Requirement
What you return must match every record word for word.

Material to process
-- Opening Marker --

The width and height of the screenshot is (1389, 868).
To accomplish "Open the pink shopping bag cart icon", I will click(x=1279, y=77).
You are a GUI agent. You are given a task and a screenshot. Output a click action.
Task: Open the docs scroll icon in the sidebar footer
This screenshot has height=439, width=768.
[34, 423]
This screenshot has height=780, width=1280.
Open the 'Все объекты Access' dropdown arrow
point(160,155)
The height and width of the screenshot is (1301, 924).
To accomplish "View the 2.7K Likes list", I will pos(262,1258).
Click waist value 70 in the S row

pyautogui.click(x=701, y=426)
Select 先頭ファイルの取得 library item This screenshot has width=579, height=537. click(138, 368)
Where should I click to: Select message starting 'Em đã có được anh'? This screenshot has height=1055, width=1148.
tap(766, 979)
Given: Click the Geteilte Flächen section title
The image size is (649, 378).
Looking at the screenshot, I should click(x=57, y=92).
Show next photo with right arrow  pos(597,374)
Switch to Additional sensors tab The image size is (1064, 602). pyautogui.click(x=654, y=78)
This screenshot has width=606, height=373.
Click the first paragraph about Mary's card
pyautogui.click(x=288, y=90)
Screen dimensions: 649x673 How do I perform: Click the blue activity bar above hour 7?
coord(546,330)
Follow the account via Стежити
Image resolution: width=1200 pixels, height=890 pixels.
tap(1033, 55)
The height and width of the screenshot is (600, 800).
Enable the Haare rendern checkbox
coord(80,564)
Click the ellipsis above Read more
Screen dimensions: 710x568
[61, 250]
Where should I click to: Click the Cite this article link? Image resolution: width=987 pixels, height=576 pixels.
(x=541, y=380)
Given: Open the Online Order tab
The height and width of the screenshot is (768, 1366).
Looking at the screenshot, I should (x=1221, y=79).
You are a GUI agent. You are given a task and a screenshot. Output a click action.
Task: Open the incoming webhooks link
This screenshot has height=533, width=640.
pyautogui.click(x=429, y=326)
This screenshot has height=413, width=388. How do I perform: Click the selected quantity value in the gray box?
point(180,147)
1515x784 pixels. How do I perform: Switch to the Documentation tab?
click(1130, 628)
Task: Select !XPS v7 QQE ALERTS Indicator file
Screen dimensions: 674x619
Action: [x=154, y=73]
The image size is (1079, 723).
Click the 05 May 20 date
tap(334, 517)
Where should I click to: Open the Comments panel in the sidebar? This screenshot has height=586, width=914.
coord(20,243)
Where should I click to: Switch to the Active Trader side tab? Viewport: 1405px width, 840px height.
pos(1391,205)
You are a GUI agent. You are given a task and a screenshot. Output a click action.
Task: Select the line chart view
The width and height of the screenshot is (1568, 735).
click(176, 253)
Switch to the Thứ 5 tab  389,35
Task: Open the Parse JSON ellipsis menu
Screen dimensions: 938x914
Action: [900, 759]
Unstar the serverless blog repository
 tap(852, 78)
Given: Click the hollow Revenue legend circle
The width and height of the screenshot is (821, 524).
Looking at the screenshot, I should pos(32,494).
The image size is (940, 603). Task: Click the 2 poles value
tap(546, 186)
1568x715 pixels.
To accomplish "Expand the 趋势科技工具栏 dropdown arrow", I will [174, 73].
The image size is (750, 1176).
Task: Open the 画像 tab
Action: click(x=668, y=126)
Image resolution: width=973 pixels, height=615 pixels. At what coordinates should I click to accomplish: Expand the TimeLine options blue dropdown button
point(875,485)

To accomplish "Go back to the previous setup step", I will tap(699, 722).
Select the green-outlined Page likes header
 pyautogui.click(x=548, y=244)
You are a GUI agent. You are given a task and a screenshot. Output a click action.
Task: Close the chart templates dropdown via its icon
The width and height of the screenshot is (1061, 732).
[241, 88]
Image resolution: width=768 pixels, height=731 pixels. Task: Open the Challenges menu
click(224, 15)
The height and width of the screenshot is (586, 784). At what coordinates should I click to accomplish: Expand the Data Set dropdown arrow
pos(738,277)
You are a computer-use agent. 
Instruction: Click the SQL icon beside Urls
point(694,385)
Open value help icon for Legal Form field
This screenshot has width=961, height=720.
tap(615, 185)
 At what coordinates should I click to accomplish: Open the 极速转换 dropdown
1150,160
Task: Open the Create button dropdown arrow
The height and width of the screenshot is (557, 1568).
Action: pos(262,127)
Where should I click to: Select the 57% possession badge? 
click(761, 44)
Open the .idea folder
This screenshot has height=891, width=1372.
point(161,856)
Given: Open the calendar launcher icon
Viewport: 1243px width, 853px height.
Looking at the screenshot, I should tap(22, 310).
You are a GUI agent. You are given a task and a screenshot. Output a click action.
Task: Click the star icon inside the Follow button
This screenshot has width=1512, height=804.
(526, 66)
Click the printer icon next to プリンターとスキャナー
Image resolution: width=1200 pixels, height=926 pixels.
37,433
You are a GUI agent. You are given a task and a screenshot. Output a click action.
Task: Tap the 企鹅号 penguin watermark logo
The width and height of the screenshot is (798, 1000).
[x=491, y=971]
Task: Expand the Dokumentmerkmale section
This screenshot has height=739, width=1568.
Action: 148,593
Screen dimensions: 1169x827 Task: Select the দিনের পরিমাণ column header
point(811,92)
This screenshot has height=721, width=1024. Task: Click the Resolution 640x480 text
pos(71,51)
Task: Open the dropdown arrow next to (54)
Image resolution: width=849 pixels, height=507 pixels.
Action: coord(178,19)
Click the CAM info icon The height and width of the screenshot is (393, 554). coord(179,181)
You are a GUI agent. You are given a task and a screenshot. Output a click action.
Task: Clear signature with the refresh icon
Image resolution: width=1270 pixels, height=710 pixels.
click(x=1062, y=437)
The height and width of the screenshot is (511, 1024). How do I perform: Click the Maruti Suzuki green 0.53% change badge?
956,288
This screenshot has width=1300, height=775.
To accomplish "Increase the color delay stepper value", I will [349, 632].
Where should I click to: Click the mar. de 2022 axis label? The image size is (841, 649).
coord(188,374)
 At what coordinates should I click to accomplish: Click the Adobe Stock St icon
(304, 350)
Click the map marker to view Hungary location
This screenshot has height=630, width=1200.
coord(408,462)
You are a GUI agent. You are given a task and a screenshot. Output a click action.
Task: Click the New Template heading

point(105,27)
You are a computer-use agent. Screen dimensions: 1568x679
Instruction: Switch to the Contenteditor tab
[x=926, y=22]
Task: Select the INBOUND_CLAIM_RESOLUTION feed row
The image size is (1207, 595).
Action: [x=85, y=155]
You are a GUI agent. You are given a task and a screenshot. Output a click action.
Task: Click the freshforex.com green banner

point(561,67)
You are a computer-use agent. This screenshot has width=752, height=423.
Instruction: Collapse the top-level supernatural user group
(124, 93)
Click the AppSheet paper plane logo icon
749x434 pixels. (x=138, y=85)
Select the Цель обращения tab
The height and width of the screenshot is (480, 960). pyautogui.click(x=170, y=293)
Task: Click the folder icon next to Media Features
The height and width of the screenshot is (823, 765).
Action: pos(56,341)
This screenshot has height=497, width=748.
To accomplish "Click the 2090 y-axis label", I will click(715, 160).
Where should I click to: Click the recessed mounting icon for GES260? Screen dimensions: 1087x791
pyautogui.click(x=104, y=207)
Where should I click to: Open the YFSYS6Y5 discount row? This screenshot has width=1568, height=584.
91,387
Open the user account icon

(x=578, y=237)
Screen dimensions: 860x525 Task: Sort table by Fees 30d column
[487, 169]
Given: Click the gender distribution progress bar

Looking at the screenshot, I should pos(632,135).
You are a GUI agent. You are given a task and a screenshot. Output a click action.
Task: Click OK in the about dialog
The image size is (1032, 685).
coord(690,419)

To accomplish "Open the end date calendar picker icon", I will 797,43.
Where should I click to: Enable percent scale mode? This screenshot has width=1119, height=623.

-- Closing Marker --

Written reply
The width and height of the screenshot is (1389, 868).
To accomplish "Open the pink shopping bag cart icon", I will click(x=1279, y=77).
You are a GUI agent. You are given a task and a screenshot. Output a click action.
Task: Open the docs scroll icon in the sidebar footer
This screenshot has height=439, width=768.
[34, 423]
This screenshot has height=780, width=1280.
Open the 'Все объекты Access' dropdown arrow
point(160,155)
The height and width of the screenshot is (1301, 924).
To accomplish "View the 2.7K Likes list", I will pos(262,1258).
Click waist value 70 in the S row

pyautogui.click(x=701, y=426)
Select 先頭ファイルの取得 library item This screenshot has width=579, height=537. click(138, 368)
Where should I click to: Select message starting 'Em đã có được anh'? This screenshot has height=1055, width=1148.
tap(766, 979)
Given: Click the Geteilte Flächen section title
The image size is (649, 378).
Looking at the screenshot, I should click(x=57, y=92).
Show next photo with right arrow  pos(597,374)
Switch to Additional sensors tab The image size is (1064, 602). pyautogui.click(x=654, y=78)
This screenshot has width=606, height=373.
Click the first paragraph about Mary's card
pyautogui.click(x=288, y=90)
Screen dimensions: 649x673 How do I perform: Click the blue activity bar above hour 7?
coord(546,330)
Follow the account via Стежити
Image resolution: width=1200 pixels, height=890 pixels.
tap(1033, 55)
The height and width of the screenshot is (600, 800).
Enable the Haare rendern checkbox
coord(80,564)
Click the ellipsis above Read more
Screen dimensions: 710x568
[61, 250]
Where should I click to: Click the Cite this article link? Image resolution: width=987 pixels, height=576 pixels.
(x=541, y=380)
Given: Open the Online Order tab
The height and width of the screenshot is (768, 1366).
Looking at the screenshot, I should (x=1221, y=79).
You are a GUI agent. You are given a task and a screenshot. Output a click action.
Task: Open the incoming webhooks link
This screenshot has height=533, width=640.
pyautogui.click(x=429, y=326)
This screenshot has height=413, width=388. How do I perform: Click the selected quantity value in the gray box?
point(180,147)
1515x784 pixels. How do I perform: Switch to the Documentation tab?
click(1130, 628)
Task: Select !XPS v7 QQE ALERTS Indicator file
Screen dimensions: 674x619
Action: [x=154, y=73]
The image size is (1079, 723).
Click the 05 May 20 date
tap(334, 517)
Where should I click to: Open the Comments panel in the sidebar? This screenshot has height=586, width=914.
coord(20,243)
Where should I click to: Switch to the Active Trader side tab? Viewport: 1405px width, 840px height.
pos(1391,205)
You are a GUI agent. You are given a task and a screenshot. Output a click action.
Task: Select the line chart view
The width and height of the screenshot is (1568, 735).
click(176, 253)
Switch to the Thứ 5 tab  389,35
Task: Open the Parse JSON ellipsis menu
Screen dimensions: 938x914
Action: [900, 759]
Unstar the serverless blog repository
 tap(852, 78)
Given: Click the hollow Revenue legend circle
The width and height of the screenshot is (821, 524).
Looking at the screenshot, I should pos(32,494).
The image size is (940, 603). Task: Click the 2 poles value
tap(546, 186)
1568x715 pixels.
To accomplish "Expand the 趋势科技工具栏 dropdown arrow", I will [174, 73].
The image size is (750, 1176).
Task: Open the 画像 tab
Action: click(x=668, y=126)
Image resolution: width=973 pixels, height=615 pixels. At what coordinates should I click to accomplish: Expand the TimeLine options blue dropdown button
point(875,485)

To accomplish "Go back to the previous setup step", I will tap(699, 722).
Select the green-outlined Page likes header
 pyautogui.click(x=548, y=244)
You are a GUI agent. You are given a task and a screenshot. Output a click action.
Task: Close the chart templates dropdown via its icon
The width and height of the screenshot is (1061, 732).
[241, 88]
Image resolution: width=768 pixels, height=731 pixels. Task: Open the Challenges menu
click(224, 15)
The height and width of the screenshot is (586, 784). At what coordinates should I click to accomplish: Expand the Data Set dropdown arrow
pos(738,277)
You are a computer-use agent. 
Instruction: Click the SQL icon beside Urls
point(694,385)
Open value help icon for Legal Form field
This screenshot has width=961, height=720.
tap(615, 185)
 At what coordinates should I click to accomplish: Open the 极速转换 dropdown
1150,160
Task: Open the Create button dropdown arrow
The height and width of the screenshot is (557, 1568).
Action: pos(262,127)
Where should I click to: Select the 57% possession badge? 
click(761, 44)
Open the .idea folder
This screenshot has height=891, width=1372.
point(161,856)
Given: Open the calendar launcher icon
Viewport: 1243px width, 853px height.
Looking at the screenshot, I should tap(22, 310).
You are a GUI agent. You are given a task and a screenshot. Output a click action.
Task: Click the star icon inside the Follow button
This screenshot has width=1512, height=804.
(526, 66)
Click the printer icon next to プリンターとスキャナー
Image resolution: width=1200 pixels, height=926 pixels.
37,433
You are a GUI agent. You are given a task and a screenshot. Output a click action.
Task: Tap the 企鹅号 penguin watermark logo
The width and height of the screenshot is (798, 1000).
[x=491, y=971]
Task: Expand the Dokumentmerkmale section
This screenshot has height=739, width=1568.
Action: 148,593
Screen dimensions: 1169x827 Task: Select the দিনের পরিমাণ column header
point(811,92)
This screenshot has height=721, width=1024. Task: Click the Resolution 640x480 text
pos(71,51)
Task: Open the dropdown arrow next to (54)
Image resolution: width=849 pixels, height=507 pixels.
Action: coord(178,19)
Click the CAM info icon The height and width of the screenshot is (393, 554). coord(179,181)
You are a GUI agent. You are given a task and a screenshot. Output a click action.
Task: Clear signature with the refresh icon
Image resolution: width=1270 pixels, height=710 pixels.
click(x=1062, y=437)
The height and width of the screenshot is (511, 1024). How do I perform: Click the Maruti Suzuki green 0.53% change badge?
956,288
This screenshot has width=1300, height=775.
To accomplish "Increase the color delay stepper value", I will [349, 632].
Where should I click to: Click the mar. de 2022 axis label? The image size is (841, 649).
coord(188,374)
 At what coordinates should I click to accomplish: Click the Adobe Stock St icon
(304, 350)
Click the map marker to view Hungary location
This screenshot has height=630, width=1200.
coord(408,462)
You are a GUI agent. You are given a task and a screenshot. Output a click action.
Task: Click the New Template heading

point(105,27)
You are a computer-use agent. Screen dimensions: 1568x679
Instruction: Switch to the Contenteditor tab
[x=926, y=22]
Task: Select the INBOUND_CLAIM_RESOLUTION feed row
The image size is (1207, 595).
Action: [x=85, y=155]
You are a GUI agent. You are given a task and a screenshot. Output a click action.
Task: Click the freshforex.com green banner

point(561,67)
You are a computer-use agent. This screenshot has width=752, height=423.
Instruction: Collapse the top-level supernatural user group
(124, 93)
Click the AppSheet paper plane logo icon
749x434 pixels. (x=138, y=85)
Select the Цель обращения tab
The height and width of the screenshot is (480, 960). pyautogui.click(x=170, y=293)
Task: Click the folder icon next to Media Features
The height and width of the screenshot is (823, 765).
Action: pos(56,341)
This screenshot has height=497, width=748.
To accomplish "Click the 2090 y-axis label", I will click(715, 160).
Where should I click to: Click the recessed mounting icon for GES260? Screen dimensions: 1087x791
pyautogui.click(x=104, y=207)
Where should I click to: Open the YFSYS6Y5 discount row? This screenshot has width=1568, height=584.
91,387
Open the user account icon

(x=578, y=237)
Screen dimensions: 860x525 Task: Sort table by Fees 30d column
[487, 169]
Given: Click the gender distribution progress bar

Looking at the screenshot, I should pos(632,135).
You are a GUI agent. You are given a task and a screenshot. Output a click action.
Task: Click OK in the about dialog
The image size is (1032, 685).
coord(690,419)

To accomplish "Open the end date calendar picker icon", I will 797,43.
Where should I click to: Enable percent scale mode? This screenshot has width=1119, height=623.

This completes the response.